Article –
--- Begin ---
1757 Bellin Antique Map & View of the City of Salvador, Brazil

Cartographer : Jacques Nicholas Bellin

  • Title : Plan De La Ville de De St Salvador Capitale du Bresil
  • Ref #:  61100
  • Size: 14in x 10in (355mm x 255mm)
  • Date : 1757
  • Condition: (A+) Fine Condition

Description: 
This beautifully hand coloured original antique map* and view of the Brazilian City of Salvador - with building index - by Jacques Nicolas Bellin was published in the 1757 French & Dutch edition of Antoine-François Prevosts 20 volume L`Histoire Generale des Voyages published by Pierre de Hondt in the Hague between 1747 & 1785.

Background: Salvador, also known as São Salvador, Salvador de Bahia, and Salvador da Bahia (Brazilian Portugueseis the capital of the Brazilian state of Bahia. With 2.9 million people (2013), it is the largest city proper in the Northeast Region and the 3rd-largest city proper in the country, after São Paulo and Rio de Janeiro.
Salvador lies on a small, roughly triangular peninsula that separates the Bay of All Saints from the Atlantic Ocean. The bay is the largest in Brazil and the 2nd-largest in the world. It was first reached by Gaspar de Lemos in 1501, just one year after Cabral's purported discovery of Brazil. During his second voyage for Portugal, the  Italian  explorer Amerigo Vespucci sighted the bay on All Saints' Day (November 1) 1502 and, in honor of the date and his parish church in Florence, he named it the Bay of the Holy Savior of All the Saints. The first European to settle nearby was Diogo Álvares Correia  ("Caramuru"), who was shipwrecked off the end of the peninsula in 1509. He lived among the Tupinambá, marrying Guaibimpara and others. In 1531, Martim Afonso de Sousa led an expedition from Mount St Paul (Morro de São Paulo) and, in 1534,Francisco Pereira Coutinho, the first captain of Bahia, established the settlement of Pereira in modern Salvador's Ladeira da Barra neighborhood. Mistreatment of the Tupinambá by the settlers caused them to turn hostile and the Portuguese were forced to flee to Porto Seguro c. 1546. An attempted restoration of the colony the next year ended in shipwreck and cannibalism.
The present city was established as the fortress of Sao Salvador da Bahia de Todos os Santos ("Holy Savior of the Bay of All Saints") in 1549 by Portuguese settlers  under Tomé de Sousa, Brazil's first governor-general. It is one of the oldest cities founded by Europeans in the Americas. From a cliff overlooking the Bay of All Saints, it served as Brazil's first capital and quickly became a major port for its slave trade  and sugarcane industry. Salvador was long divided into an upper and a lower city, divided by a sharp escarpment some 85 meters (279 ft) high. The upper city formed the administrative, religious, and primary residential districts while the lower city was the commercial center, with a port and market.
--- End ---
Data segment –
--- Begin ---
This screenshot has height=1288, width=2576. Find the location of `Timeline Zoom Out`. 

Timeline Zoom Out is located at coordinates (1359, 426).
--- End ---
Goal of the exercise – Please transcribe the Salvador map listing from "Cartographer : Jacques" to "Paulo and Rio de Janeiro.". The material above is separate from the Salvador map listing.

Completed exercise –
Cartographer : Jacques Nicholas Bellin

  • Title : Plan De La Ville de De St Salvador Capitale du Bresil
  • Ref #:  61100
  • Size: 14in x 10in (355mm x 255mm)
  • Date : 1757
  • Condition: (A+) Fine Condition

Description: 
This beautifully hand coloured original antique map* and view of the Brazilian City of Salvador - with building index - by Jacques Nicolas Bellin was published in the 1757 French & Dutch edition of Antoine-François Prevosts 20 volume L`Histoire Generale des Voyages published by Pierre de Hondt in the Hague between 1747 & 1785.

Background: Salvador, also known as São Salvador, Salvador de Bahia, and Salvador da Bahia (Brazilian Portugueseis the capital of the Brazilian state of Bahia. With 2.9 million people (2013), it is the largest city proper in the Northeast Region and the 3rd-largest city proper in the country, after São Paulo and Rio de Janeiro.